"RIGHT, you guys down the back of the class: turn off that Doom video game and cue track three on your interactive CD Rom of Zoorapa. This morning we're going to deconstruct Numb, according to Sheila Whitely's concept of `psychedelic decoding' which, as we all know, was developed nearly a quarter of a century ago in 1992. And any cheeky little reprobate who dares to give me a literal interpretation of lyrics like give me some more/of that stuff love will be made to key in that line a hundred times - in Swahili! Focus instead on how the spatial relationships evoke the hallucinogenic experience, what the subtextual tendencies tell us about Bono's background - before he became President of Ireland".
Okay, okay. This form of futuristic scenario is largely farce. Perhaps. But it's not quite as farcical as some of the responses to Minister Michael D. Higgins's suggestion, in 1993, that the work of groups like U2 should be studied in Irish universities. Worst of all were those media commentators and professors of English who did yield to their most literal inclinations and scream: "Good God! Is the man mad? Is he seriously trying to suggest that songs like Numb are poetry?"

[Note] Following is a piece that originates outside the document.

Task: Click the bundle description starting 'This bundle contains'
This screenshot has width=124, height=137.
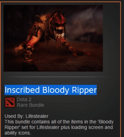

Actually he wasn't. Because Michael D. knows damn well that the "are rock lyrics poetry?" debate is as politically loaded as attempting to determine the true worth of movies by comparing them to their "social superiors", novels and plays. Rock and cinema are clearly different beasts altogether: two of the most important new art forms spawned by the 20th century; though, as Higgins observes, this is not mirrored in the curriculum of most Irish schools and colleges.
Not so in UCD, however, where in response to the Minister's suggestion Dr Seoirse Bodley, professor of music, stated that the potential is certainly there to include U2 and we already have lectures on rock music". Unfortunately he then went on to compare rock to "serious modern music", found it "limited" in terms of "innovations" and thus revealed his own prejudices or, at least, the inherent limitations of the purely musicological approach to evaluating cultural artefacts such as pop. Recognising this, other third level lecturers felt that U2 would have more to offer to students of sociology, with one unnamed source from Cork University suggesting that: "to study the social background of U2 and the effect of their music on Irish society might be a more profitable exercise".
Right. But not quite. Because sociology has always been shamefully slow to acknowledge the significance of rock, as Simon Frith first indicated in his seminal book, The Sociology of Rock (1978) which he wrote "with one eye on my sociological colleagues, still ignoring music in their account of the mass media, and the other on my fellow rock fans, still making sense of their music with loose political assumptions left over from the 1960s".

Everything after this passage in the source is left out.